Immunohistochemical detection of the nuclear antigen recognised by the monoclonal antibody Ki67, DNA polymerase alpha, and the proliferating cell nuclear antigen (PCNA), and histochemical staining for the argyrophilic proteins associated with the nucleolar organizer regions (AgNOR) were carried out on histological sections from 107 colorectal adenomas containing invasive carcinoma (ACIC), including 7 with regional lymph node metastases. Separate evaluations were made for fields corresponding to adenoma with low-grade dysplasia, adenoma with high-grade dysplasia and early cancer. The same techniques were also employed in 20 cases of normal mucosa and 20 advanced carcinomas. The mean percentages of Ki67, DNA polymerase alpha, and PCNA-positive nuclei and the number of AgNOR per nucleus progressively increased along the sequence from normal mucosa via low-grade and high-grade dysplasia adenoma to advanced cancer, whereas the early cancer values were not significantly different from those in the low-grade dysplasia areas.

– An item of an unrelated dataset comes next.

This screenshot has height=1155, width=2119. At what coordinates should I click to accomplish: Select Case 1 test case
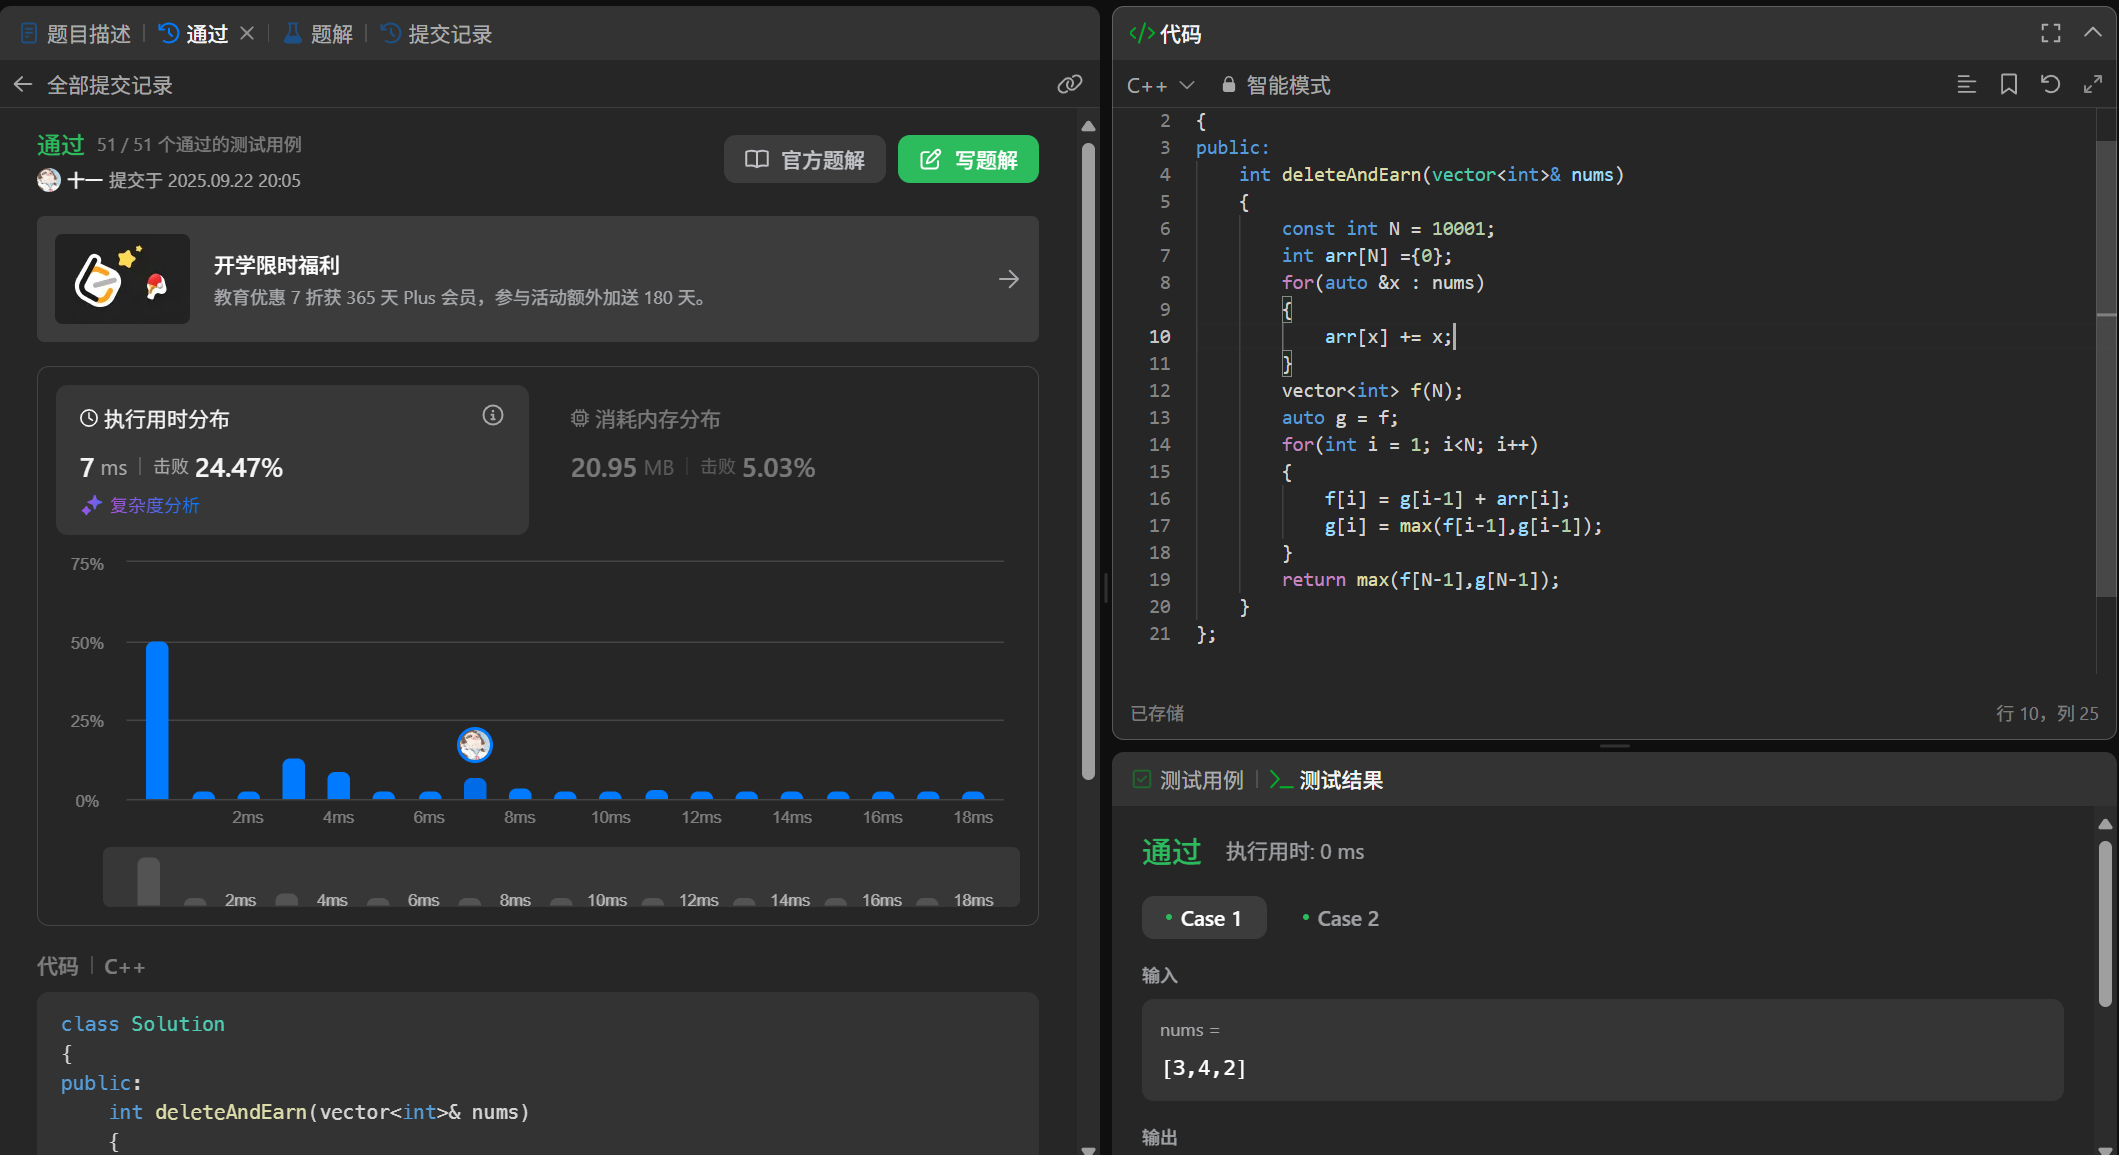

No significant difference in PCNA positivity and number of AgNOR were noted in ACIC with and without lymph node metastases. It is suggested that the decrease in proliferative activity thus revealed in early cancer may be due to changes in the submucosa microenvironment caused by invasion, and that the metastatic potential of an early colorectal cancer cannot be correlated to such activity.